▶ **INSTRUCTIONS TO FOLLOW**
Give back the entries in full, exactly as they are written.

>>>>

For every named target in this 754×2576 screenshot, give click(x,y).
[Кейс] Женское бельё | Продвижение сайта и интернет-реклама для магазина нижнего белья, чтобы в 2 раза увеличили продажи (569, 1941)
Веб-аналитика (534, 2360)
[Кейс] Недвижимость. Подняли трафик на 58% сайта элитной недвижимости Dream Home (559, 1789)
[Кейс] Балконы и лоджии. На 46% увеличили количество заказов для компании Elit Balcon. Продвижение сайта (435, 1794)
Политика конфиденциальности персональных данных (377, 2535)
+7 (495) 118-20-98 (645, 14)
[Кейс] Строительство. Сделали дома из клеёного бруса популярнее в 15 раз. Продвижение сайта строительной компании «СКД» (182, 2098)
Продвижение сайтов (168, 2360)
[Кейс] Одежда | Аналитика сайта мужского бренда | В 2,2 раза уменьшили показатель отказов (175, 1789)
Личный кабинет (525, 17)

<<<<

▶ **WRITTEN SOLUTION**
For every named target in this 754×2576 screenshot, give click(x,y).
[Кейс] Женское бельё | Продвижение сайта и интернет-реклама для магазина нижнего белья, чтобы в 2 раза увеличили продажи (569, 1941)
Веб-аналитика (534, 2360)
[Кейс] Недвижимость. Подняли трафик на 58% сайта элитной недвижимости Dream Home (559, 1789)
[Кейс] Балконы и лоджии. На 46% увеличили количество заказов для компании Elit Balcon. Продвижение сайта (435, 1794)
Политика конфиденциальности персональных данных (377, 2535)
+7 (495) 118-20-98 (645, 14)
[Кейс] Строительство. Сделали дома из клеёного бруса популярнее в 15 раз. Продвижение сайта строительной компании «СКД» (182, 2098)
Продвижение сайтов (168, 2360)
[Кейс] Одежда | Аналитика сайта мужского бренда | В 2,2 раза уменьшили показатель отказов (175, 1789)
Личный кабинет (525, 17)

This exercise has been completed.